* [ASSIGNMENT]
Will you quote all of the entries, word for word?

* [RECORDS FOR THIS EXERCISE]
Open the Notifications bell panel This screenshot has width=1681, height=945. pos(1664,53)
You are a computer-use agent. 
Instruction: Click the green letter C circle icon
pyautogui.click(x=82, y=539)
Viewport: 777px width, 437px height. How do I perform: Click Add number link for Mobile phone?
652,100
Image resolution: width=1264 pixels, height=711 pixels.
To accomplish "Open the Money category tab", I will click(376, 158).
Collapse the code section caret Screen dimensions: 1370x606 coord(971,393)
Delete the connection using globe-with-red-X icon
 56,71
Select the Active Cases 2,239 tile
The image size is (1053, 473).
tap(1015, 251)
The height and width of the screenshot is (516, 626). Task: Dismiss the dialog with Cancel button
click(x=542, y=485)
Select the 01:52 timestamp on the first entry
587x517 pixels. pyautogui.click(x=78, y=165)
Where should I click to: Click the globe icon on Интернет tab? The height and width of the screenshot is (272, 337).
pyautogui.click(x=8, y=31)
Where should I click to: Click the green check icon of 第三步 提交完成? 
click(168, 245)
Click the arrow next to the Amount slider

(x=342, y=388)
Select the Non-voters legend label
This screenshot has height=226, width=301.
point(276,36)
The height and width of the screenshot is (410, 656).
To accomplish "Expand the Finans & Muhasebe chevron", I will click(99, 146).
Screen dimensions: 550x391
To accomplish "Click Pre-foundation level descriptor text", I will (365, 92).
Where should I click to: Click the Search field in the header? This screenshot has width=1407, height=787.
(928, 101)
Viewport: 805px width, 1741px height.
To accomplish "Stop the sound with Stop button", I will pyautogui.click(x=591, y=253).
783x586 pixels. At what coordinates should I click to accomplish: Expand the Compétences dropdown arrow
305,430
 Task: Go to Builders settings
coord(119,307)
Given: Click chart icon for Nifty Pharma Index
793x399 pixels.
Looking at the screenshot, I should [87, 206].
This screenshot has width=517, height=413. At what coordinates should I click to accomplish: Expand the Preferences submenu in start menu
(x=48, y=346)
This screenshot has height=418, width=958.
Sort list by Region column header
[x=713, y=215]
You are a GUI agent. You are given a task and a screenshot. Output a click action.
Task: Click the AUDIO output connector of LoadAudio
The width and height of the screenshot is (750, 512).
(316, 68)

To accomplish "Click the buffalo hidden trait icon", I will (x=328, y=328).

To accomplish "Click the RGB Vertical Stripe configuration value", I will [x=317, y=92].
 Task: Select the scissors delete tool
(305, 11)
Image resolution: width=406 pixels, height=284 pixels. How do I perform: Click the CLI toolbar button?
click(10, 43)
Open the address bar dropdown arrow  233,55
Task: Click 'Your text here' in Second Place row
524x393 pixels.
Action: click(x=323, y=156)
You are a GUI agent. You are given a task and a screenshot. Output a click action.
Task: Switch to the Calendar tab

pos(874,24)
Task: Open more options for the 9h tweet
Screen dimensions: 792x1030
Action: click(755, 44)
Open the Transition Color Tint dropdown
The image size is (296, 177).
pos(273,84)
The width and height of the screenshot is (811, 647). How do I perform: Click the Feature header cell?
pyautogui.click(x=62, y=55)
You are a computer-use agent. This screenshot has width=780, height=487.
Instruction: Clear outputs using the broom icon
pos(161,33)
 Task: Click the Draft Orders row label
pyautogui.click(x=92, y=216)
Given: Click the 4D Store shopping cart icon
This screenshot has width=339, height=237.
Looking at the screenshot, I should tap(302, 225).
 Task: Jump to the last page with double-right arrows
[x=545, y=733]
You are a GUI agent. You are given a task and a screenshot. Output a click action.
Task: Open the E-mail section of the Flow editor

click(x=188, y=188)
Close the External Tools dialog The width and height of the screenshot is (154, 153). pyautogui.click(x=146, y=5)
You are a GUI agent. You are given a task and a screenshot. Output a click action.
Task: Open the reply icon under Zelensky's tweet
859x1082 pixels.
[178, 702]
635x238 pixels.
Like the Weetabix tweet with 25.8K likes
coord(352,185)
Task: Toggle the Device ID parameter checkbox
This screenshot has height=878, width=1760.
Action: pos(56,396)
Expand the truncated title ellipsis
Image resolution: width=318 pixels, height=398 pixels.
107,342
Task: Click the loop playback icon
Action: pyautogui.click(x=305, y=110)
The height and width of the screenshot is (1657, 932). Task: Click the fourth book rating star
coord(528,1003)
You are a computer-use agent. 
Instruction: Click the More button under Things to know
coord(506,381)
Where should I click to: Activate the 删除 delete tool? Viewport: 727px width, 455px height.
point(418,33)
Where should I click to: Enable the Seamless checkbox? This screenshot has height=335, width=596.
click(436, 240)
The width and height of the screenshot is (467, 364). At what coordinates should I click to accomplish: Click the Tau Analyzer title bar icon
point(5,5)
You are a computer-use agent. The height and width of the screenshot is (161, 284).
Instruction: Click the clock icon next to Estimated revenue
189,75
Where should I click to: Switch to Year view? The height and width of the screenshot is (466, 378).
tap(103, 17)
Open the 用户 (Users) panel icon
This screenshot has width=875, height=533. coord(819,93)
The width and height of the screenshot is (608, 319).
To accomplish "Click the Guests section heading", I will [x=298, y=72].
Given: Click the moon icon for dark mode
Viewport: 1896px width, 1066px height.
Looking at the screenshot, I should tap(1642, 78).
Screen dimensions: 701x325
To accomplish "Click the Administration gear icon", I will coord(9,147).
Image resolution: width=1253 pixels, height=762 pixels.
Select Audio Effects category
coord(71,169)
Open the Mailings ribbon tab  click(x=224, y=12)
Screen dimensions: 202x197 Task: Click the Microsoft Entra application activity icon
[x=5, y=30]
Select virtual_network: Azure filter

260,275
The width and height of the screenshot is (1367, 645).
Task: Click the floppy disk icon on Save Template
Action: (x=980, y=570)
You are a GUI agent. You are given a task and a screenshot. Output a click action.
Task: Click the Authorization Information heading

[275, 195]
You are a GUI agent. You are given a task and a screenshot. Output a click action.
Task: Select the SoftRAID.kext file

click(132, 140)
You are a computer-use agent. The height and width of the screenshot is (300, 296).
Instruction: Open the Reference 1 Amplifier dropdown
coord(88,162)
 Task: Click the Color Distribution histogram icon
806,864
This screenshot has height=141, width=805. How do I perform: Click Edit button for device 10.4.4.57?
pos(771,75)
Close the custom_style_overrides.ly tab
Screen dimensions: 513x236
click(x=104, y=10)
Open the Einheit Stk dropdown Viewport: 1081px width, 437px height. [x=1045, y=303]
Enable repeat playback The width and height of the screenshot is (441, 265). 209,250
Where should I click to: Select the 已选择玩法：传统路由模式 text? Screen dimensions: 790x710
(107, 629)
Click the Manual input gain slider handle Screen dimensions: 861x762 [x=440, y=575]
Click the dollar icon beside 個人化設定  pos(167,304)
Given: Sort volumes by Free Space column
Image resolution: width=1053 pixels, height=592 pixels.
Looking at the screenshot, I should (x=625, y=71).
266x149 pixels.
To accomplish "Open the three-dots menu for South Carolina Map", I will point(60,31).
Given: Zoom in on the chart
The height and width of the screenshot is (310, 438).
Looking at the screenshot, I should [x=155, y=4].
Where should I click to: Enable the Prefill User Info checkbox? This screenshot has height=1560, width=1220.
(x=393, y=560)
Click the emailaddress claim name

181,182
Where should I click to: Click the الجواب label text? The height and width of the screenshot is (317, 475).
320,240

* [RESPONSE TO THIS TASK]
Open the Notifications bell panel This screenshot has width=1681, height=945. pos(1664,53)
You are a computer-use agent. 
Instruction: Click the green letter C circle icon
pyautogui.click(x=82, y=539)
Viewport: 777px width, 437px height. How do I perform: Click Add number link for Mobile phone?
652,100
Image resolution: width=1264 pixels, height=711 pixels.
To accomplish "Open the Money category tab", I will click(376, 158).
Collapse the code section caret Screen dimensions: 1370x606 coord(971,393)
Delete the connection using globe-with-red-X icon
 56,71
Select the Active Cases 2,239 tile
The image size is (1053, 473).
tap(1015, 251)
The height and width of the screenshot is (516, 626). Task: Dismiss the dialog with Cancel button
click(x=542, y=485)
Select the 01:52 timestamp on the first entry
587x517 pixels. pyautogui.click(x=78, y=165)
Where should I click to: Click the globe icon on Интернет tab? The height and width of the screenshot is (272, 337).
pyautogui.click(x=8, y=31)
Where should I click to: Click the green check icon of 第三步 提交完成? 
click(168, 245)
Click the arrow next to the Amount slider

(x=342, y=388)
Select the Non-voters legend label
This screenshot has height=226, width=301.
point(276,36)
The height and width of the screenshot is (410, 656).
To accomplish "Expand the Finans & Muhasebe chevron", I will click(99, 146).
Screen dimensions: 550x391
To accomplish "Click Pre-foundation level descriptor text", I will (365, 92).
Where should I click to: Click the Search field in the header? This screenshot has width=1407, height=787.
(928, 101)
Viewport: 805px width, 1741px height.
To accomplish "Stop the sound with Stop button", I will pyautogui.click(x=591, y=253).
783x586 pixels. At what coordinates should I click to accomplish: Expand the Compétences dropdown arrow
305,430
 Task: Go to Builders settings
coord(119,307)
Given: Click chart icon for Nifty Pharma Index
793x399 pixels.
Looking at the screenshot, I should [87, 206].
This screenshot has width=517, height=413. At what coordinates should I click to accomplish: Expand the Preferences submenu in start menu
(x=48, y=346)
This screenshot has height=418, width=958.
Sort list by Region column header
[x=713, y=215]
You are a GUI agent. You are given a task and a screenshot. Output a click action.
Task: Click the AUDIO output connector of LoadAudio
The width and height of the screenshot is (750, 512).
(316, 68)

To accomplish "Click the buffalo hidden trait icon", I will (x=328, y=328).

To accomplish "Click the RGB Vertical Stripe configuration value", I will [x=317, y=92].
 Task: Select the scissors delete tool
(305, 11)
Image resolution: width=406 pixels, height=284 pixels. How do I perform: Click the CLI toolbar button?
click(10, 43)
Open the address bar dropdown arrow  233,55
Task: Click 'Your text here' in Second Place row
524x393 pixels.
Action: click(x=323, y=156)
You are a GUI agent. You are given a task and a screenshot. Output a click action.
Task: Switch to the Calendar tab

pos(874,24)
Task: Open more options for the 9h tweet
Screen dimensions: 792x1030
Action: click(755, 44)
Open the Transition Color Tint dropdown
The image size is (296, 177).
pos(273,84)
The width and height of the screenshot is (811, 647). How do I perform: Click the Feature header cell?
pyautogui.click(x=62, y=55)
You are a computer-use agent. This screenshot has width=780, height=487.
Instruction: Clear outputs using the broom icon
pos(161,33)
 Task: Click the Draft Orders row label
pyautogui.click(x=92, y=216)
Given: Click the 4D Store shopping cart icon
This screenshot has width=339, height=237.
Looking at the screenshot, I should tap(302, 225).
 Task: Jump to the last page with double-right arrows
[x=545, y=733]
You are a GUI agent. You are given a task and a screenshot. Output a click action.
Task: Open the E-mail section of the Flow editor

click(x=188, y=188)
Close the External Tools dialog The width and height of the screenshot is (154, 153). pyautogui.click(x=146, y=5)
You are a GUI agent. You are given a task and a screenshot. Output a click action.
Task: Open the reply icon under Zelensky's tweet
859x1082 pixels.
[178, 702]
635x238 pixels.
Like the Weetabix tweet with 25.8K likes
coord(352,185)
Task: Toggle the Device ID parameter checkbox
This screenshot has height=878, width=1760.
Action: pos(56,396)
Expand the truncated title ellipsis
Image resolution: width=318 pixels, height=398 pixels.
107,342
Task: Click the loop playback icon
Action: pyautogui.click(x=305, y=110)
The height and width of the screenshot is (1657, 932). Task: Click the fourth book rating star
coord(528,1003)
You are a computer-use agent. 
Instruction: Click the More button under Things to know
coord(506,381)
Where should I click to: Activate the 删除 delete tool? Viewport: 727px width, 455px height.
point(418,33)
Where should I click to: Enable the Seamless checkbox? This screenshot has height=335, width=596.
click(436, 240)
The width and height of the screenshot is (467, 364). At what coordinates should I click to accomplish: Click the Tau Analyzer title bar icon
point(5,5)
You are a computer-use agent. The height and width of the screenshot is (161, 284).
Instruction: Click the clock icon next to Estimated revenue
189,75
Where should I click to: Switch to Year view? The height and width of the screenshot is (466, 378).
tap(103, 17)
Open the 用户 (Users) panel icon
This screenshot has width=875, height=533. coord(819,93)
The width and height of the screenshot is (608, 319).
To accomplish "Click the Guests section heading", I will [x=298, y=72].
Given: Click the moon icon for dark mode
Viewport: 1896px width, 1066px height.
Looking at the screenshot, I should tap(1642, 78).
Screen dimensions: 701x325
To accomplish "Click the Administration gear icon", I will coord(9,147).
Image resolution: width=1253 pixels, height=762 pixels.
Select Audio Effects category
coord(71,169)
Open the Mailings ribbon tab  click(x=224, y=12)
Screen dimensions: 202x197 Task: Click the Microsoft Entra application activity icon
[x=5, y=30]
Select virtual_network: Azure filter

260,275
The width and height of the screenshot is (1367, 645).
Task: Click the floppy disk icon on Save Template
Action: (x=980, y=570)
You are a GUI agent. You are given a task and a screenshot. Output a click action.
Task: Click the Authorization Information heading

[275, 195]
You are a GUI agent. You are given a task and a screenshot. Output a click action.
Task: Select the SoftRAID.kext file

click(132, 140)
You are a computer-use agent. The height and width of the screenshot is (300, 296).
Instruction: Open the Reference 1 Amplifier dropdown
coord(88,162)
 Task: Click the Color Distribution histogram icon
806,864
This screenshot has height=141, width=805. How do I perform: Click Edit button for device 10.4.4.57?
pos(771,75)
Close the custom_style_overrides.ly tab
Screen dimensions: 513x236
click(x=104, y=10)
Open the Einheit Stk dropdown Viewport: 1081px width, 437px height. [x=1045, y=303]
Enable repeat playback The width and height of the screenshot is (441, 265). 209,250
Where should I click to: Select the 已选择玩法：传统路由模式 text? Screen dimensions: 790x710
(107, 629)
Click the Manual input gain slider handle Screen dimensions: 861x762 [x=440, y=575]
Click the dollar icon beside 個人化設定  pos(167,304)
Given: Sort volumes by Free Space column
Image resolution: width=1053 pixels, height=592 pixels.
Looking at the screenshot, I should (x=625, y=71).
266x149 pixels.
To accomplish "Open the three-dots menu for South Carolina Map", I will point(60,31).
Given: Zoom in on the chart
The height and width of the screenshot is (310, 438).
Looking at the screenshot, I should [x=155, y=4].
Where should I click to: Enable the Prefill User Info checkbox? This screenshot has height=1560, width=1220.
(x=393, y=560)
Click the emailaddress claim name

181,182
Where should I click to: Click the الجواب label text? The height and width of the screenshot is (317, 475).
320,240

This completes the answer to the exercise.